Molson also faces substantial risk regarding whether it can resurrect its weakening margins, especially in the context of rising interest rates, ongoing supply chain problems in the beer industry, higher transportation and raw materials costs, and a possible pullback by the consumer. One can definitely frame Molson's return to the forefront of the beer industry as a comeback story, and, as such, the company runs the risk of falling short of the mark. Since Molson's SG&A/Revenue has decreased Y/Y, most of the margin shrinkage has come from direct production costs. The company has incorporated hedging strategies for certain material costs, but transportation costs of raw materials to breweries and for distribution to consumers cannot be adequately hedged; the continuation of the War in Ukraine will likely sustain these high transportation costs.

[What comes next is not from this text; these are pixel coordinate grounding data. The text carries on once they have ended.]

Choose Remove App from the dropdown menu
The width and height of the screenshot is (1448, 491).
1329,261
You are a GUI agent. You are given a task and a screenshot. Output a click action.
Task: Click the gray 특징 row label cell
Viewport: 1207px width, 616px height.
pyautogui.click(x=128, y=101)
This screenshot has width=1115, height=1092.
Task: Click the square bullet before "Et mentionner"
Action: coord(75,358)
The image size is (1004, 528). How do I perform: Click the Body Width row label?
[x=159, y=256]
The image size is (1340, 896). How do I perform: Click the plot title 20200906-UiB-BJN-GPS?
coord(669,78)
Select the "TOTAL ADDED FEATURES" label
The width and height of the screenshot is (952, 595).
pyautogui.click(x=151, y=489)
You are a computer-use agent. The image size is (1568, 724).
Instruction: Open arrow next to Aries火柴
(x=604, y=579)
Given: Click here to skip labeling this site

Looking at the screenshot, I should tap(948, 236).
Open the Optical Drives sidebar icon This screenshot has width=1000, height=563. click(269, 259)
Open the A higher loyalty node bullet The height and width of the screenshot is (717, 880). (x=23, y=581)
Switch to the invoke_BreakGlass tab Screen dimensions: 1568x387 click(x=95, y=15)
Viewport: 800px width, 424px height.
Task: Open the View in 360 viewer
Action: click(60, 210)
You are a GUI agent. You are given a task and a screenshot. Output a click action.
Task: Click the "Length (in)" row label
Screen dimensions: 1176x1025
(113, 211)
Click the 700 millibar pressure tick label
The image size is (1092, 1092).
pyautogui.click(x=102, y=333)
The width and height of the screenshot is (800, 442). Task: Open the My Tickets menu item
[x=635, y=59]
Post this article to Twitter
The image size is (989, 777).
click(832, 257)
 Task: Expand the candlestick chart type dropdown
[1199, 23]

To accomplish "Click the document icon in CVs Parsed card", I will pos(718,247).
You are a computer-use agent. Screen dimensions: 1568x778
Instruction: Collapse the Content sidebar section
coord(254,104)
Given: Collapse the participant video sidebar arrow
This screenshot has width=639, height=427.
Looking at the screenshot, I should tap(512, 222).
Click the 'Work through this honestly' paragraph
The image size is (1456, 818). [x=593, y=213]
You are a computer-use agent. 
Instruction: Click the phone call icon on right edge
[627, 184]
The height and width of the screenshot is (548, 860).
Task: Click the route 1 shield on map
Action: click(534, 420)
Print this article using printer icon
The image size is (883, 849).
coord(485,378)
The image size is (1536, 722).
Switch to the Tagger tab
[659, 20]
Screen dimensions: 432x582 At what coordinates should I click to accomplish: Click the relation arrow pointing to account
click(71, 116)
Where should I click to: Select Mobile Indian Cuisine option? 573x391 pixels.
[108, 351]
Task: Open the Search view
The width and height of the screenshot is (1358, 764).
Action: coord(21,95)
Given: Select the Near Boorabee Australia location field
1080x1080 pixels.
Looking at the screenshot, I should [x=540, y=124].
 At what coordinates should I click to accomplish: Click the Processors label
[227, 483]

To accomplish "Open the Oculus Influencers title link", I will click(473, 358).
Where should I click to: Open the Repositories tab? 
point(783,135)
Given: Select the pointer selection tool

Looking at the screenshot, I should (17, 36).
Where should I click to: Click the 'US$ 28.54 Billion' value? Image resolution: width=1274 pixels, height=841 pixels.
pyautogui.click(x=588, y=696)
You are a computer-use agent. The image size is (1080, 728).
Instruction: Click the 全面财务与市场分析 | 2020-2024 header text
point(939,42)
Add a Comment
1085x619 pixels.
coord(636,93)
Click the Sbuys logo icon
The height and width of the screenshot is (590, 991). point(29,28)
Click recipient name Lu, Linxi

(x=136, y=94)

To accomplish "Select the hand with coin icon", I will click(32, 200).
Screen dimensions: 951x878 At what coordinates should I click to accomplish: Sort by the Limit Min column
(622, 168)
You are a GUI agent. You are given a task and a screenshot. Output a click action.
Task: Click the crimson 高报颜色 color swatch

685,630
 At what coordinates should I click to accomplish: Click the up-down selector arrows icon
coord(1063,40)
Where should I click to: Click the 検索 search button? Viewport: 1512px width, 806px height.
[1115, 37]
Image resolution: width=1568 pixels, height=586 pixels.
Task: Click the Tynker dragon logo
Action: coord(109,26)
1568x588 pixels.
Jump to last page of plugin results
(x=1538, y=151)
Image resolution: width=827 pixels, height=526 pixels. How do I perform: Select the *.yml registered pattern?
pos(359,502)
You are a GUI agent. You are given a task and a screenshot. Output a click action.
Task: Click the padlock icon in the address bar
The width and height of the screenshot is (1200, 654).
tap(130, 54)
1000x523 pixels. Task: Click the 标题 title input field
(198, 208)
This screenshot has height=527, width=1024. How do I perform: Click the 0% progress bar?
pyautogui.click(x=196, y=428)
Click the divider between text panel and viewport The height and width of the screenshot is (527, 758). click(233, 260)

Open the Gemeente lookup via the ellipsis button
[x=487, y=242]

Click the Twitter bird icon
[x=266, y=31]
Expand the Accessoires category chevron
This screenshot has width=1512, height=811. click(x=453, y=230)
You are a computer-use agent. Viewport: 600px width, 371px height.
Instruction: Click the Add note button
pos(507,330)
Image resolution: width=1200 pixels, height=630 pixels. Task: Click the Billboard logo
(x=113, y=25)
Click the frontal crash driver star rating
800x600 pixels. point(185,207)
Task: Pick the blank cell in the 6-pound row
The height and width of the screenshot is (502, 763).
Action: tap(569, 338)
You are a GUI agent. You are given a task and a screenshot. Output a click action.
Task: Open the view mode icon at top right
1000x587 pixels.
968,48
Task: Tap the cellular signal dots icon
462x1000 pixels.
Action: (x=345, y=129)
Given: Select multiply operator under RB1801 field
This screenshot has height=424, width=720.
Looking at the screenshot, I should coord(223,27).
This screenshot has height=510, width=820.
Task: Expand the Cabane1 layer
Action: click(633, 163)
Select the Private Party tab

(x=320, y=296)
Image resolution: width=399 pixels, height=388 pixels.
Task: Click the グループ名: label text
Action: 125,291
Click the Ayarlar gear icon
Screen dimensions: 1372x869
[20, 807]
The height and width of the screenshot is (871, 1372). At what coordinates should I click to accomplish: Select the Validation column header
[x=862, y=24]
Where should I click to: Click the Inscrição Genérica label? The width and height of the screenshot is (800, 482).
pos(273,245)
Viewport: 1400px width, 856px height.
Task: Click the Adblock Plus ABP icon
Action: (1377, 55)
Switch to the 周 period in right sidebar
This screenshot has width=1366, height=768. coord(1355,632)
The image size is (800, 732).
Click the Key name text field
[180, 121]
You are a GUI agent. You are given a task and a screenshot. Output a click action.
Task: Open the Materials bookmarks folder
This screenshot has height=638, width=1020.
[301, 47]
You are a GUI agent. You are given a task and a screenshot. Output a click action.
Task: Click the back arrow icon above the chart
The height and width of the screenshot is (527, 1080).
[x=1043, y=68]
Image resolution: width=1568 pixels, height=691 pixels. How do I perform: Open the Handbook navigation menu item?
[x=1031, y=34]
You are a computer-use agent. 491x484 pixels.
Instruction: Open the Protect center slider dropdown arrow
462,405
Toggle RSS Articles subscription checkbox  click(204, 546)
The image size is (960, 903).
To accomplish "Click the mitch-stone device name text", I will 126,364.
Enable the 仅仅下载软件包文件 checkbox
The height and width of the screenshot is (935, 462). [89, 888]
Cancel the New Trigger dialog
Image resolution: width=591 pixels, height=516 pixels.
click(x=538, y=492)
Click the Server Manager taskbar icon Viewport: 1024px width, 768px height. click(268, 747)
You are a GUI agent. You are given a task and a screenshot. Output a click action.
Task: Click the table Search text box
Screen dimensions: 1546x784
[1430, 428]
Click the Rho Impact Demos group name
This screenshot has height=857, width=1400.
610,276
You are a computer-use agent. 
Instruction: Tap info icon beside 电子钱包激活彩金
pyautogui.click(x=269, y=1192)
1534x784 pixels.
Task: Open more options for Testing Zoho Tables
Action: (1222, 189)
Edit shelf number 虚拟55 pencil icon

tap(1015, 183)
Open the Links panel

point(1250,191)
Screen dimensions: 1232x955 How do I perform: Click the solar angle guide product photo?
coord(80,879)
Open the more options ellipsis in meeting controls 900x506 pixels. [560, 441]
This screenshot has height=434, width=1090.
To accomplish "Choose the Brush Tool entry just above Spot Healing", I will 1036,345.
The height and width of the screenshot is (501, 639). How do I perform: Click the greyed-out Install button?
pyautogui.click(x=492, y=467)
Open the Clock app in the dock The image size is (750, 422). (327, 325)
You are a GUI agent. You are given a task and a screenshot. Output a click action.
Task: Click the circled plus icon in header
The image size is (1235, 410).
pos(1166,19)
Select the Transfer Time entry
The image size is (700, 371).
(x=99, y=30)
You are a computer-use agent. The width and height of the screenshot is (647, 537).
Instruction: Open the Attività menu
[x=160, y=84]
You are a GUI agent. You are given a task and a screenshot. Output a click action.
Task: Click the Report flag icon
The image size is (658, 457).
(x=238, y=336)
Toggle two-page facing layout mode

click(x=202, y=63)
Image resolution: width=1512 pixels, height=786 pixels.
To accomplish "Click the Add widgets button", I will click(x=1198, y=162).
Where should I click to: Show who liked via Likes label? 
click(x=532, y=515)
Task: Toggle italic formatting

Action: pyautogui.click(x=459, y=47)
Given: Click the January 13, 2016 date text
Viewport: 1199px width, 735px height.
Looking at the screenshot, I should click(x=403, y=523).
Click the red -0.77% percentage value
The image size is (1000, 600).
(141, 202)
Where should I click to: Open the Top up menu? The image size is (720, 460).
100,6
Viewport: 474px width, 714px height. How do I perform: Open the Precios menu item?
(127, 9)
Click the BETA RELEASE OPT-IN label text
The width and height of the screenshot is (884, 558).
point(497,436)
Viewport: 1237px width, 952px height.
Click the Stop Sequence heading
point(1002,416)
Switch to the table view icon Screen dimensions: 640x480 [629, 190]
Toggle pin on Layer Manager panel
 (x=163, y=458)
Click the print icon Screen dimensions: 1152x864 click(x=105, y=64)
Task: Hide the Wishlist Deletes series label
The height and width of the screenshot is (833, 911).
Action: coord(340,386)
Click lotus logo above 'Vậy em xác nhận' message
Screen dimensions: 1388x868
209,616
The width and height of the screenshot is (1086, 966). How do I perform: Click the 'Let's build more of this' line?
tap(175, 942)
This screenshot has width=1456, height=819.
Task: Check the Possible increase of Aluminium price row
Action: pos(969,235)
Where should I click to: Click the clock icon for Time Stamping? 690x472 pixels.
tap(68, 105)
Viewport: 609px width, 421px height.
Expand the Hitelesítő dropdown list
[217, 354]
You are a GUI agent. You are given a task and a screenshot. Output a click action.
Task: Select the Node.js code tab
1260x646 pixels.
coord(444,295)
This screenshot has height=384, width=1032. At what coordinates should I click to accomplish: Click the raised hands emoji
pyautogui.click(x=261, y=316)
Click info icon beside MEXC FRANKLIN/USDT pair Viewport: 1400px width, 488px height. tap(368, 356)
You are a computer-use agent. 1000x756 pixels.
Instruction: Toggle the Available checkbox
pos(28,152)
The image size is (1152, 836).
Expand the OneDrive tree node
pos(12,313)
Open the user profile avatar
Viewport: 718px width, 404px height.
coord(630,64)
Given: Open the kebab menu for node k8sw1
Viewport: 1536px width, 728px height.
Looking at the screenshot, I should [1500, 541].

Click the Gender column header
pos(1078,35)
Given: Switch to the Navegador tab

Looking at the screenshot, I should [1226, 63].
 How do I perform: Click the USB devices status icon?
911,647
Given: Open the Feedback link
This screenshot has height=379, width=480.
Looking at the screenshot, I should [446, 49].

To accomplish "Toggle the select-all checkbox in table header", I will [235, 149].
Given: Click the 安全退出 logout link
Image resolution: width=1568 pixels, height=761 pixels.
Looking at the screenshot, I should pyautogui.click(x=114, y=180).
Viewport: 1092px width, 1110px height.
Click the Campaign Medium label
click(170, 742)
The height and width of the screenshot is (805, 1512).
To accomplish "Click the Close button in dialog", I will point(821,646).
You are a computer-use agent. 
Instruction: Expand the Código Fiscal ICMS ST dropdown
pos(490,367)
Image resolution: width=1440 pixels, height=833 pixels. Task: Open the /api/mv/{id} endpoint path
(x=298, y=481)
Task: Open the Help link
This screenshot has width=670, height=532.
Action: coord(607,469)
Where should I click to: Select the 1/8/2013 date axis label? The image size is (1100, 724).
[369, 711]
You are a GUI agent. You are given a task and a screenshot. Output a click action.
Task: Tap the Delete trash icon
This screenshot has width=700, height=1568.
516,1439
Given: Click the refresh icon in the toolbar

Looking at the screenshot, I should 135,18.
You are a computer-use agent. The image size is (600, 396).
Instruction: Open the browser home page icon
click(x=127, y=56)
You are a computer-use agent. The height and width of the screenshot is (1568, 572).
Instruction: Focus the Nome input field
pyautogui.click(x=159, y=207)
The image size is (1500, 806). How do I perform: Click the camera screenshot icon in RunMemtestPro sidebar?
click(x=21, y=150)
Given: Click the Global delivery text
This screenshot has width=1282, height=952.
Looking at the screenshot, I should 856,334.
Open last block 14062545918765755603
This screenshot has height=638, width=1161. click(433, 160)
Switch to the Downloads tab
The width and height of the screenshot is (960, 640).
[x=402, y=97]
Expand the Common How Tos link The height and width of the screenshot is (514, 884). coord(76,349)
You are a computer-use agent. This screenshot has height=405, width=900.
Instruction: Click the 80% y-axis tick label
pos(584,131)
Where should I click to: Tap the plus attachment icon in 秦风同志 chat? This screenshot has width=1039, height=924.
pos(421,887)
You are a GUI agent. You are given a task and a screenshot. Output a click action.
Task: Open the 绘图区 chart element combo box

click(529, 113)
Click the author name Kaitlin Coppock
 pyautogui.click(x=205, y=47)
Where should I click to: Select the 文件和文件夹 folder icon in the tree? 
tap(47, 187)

Finally, the inability to sustain brand growth due to consumer preferences or weakening price inelasticity on key brands will hinder top-line growth. While Molson's marketing efforts represent a step in the right direction for one of the largest beer companies in the world, growing sentiment in popular culture about beer being high calorie and unhealthy compared to spirits could stall attempts to expand market share. Additionally, with specific cost pressures expected to persist in 2023, weakening price inelasticity among beer consumers as prices continue to rise will damage the growth outlook for Molson and the beer industry at large.
Conclusion
Investors should view Molson with cautious optimism. Molson Coors's earnings for FY 2022 and Q4 presented some contradictory evidence that could support both bullish and bearish theses on the name. However, the positives outweigh the negatives, and the business's strengths and opportunities will ameliorate present obstacles. The top line has demonstrated resilience during economic cooling as consumers absorbed price increases, and premiumization led to a favorable sales mix. With Molson bringing Miller Lite, Coors Light, and premium beers back to the forefront of their operations, these revenue trends should continue into the future and allow the firm to maintain a competitive advantage. While Molson has many macroeconomic, industry, and firm barriers to overcome in the coming quarters and years, Molson's financials remain strong and the company produces meaningful free cash flow to support givebacks to shareholders.
Speculation about the future of the beer market remains ambiguous. However, beer is not going anywhere anytime soon, and Molson Coors continues to position itself to grow its market presence and demonstrate its best days are still ahead.